What needs to be done |
Your copy starts at the line containing "This screenshot has width=700, height=600." and ends at the last line below. Copy exactly, without pictures.

Supplied material |
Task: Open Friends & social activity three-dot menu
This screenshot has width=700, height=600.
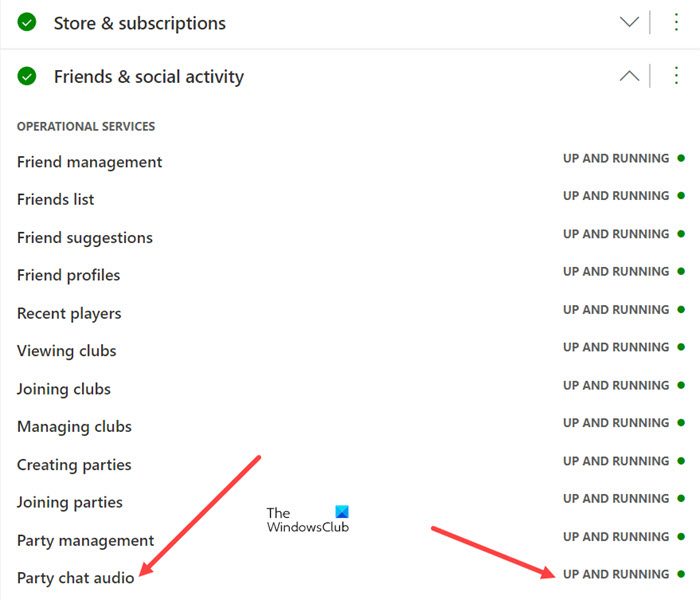Action: tap(676, 76)
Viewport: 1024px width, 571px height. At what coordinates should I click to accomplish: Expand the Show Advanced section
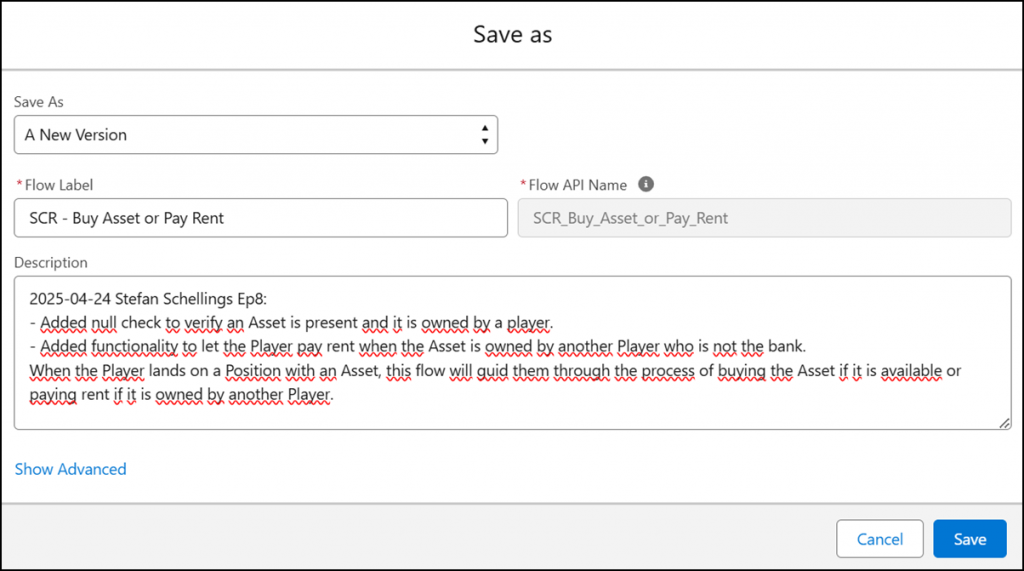71,469
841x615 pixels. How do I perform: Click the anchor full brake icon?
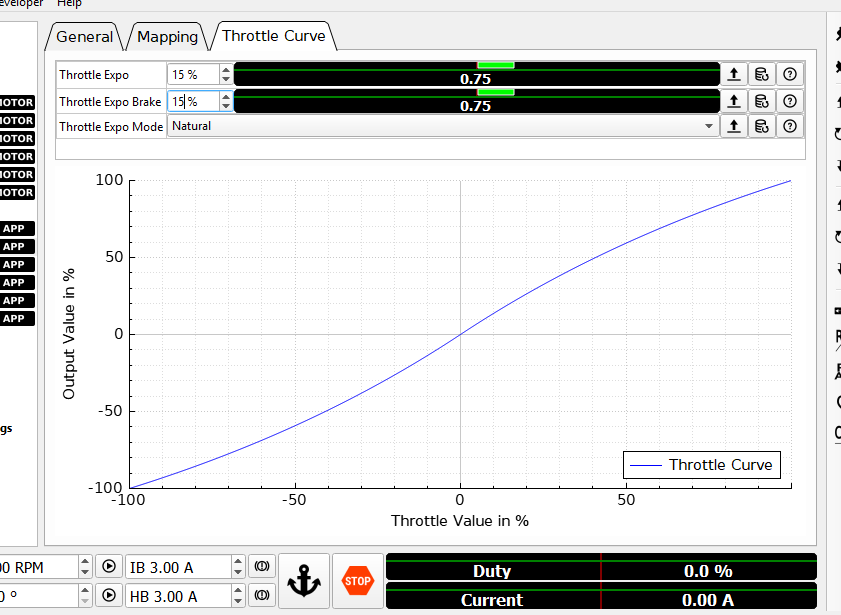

Answer to this task |
This screenshot has width=700, height=600.
Action: tap(676, 76)
Viewport: 1024px width, 571px height. At what coordinates should I click to accomplish: Expand the Show Advanced section
71,469
841x615 pixels. How do I perform: Click the anchor full brake icon?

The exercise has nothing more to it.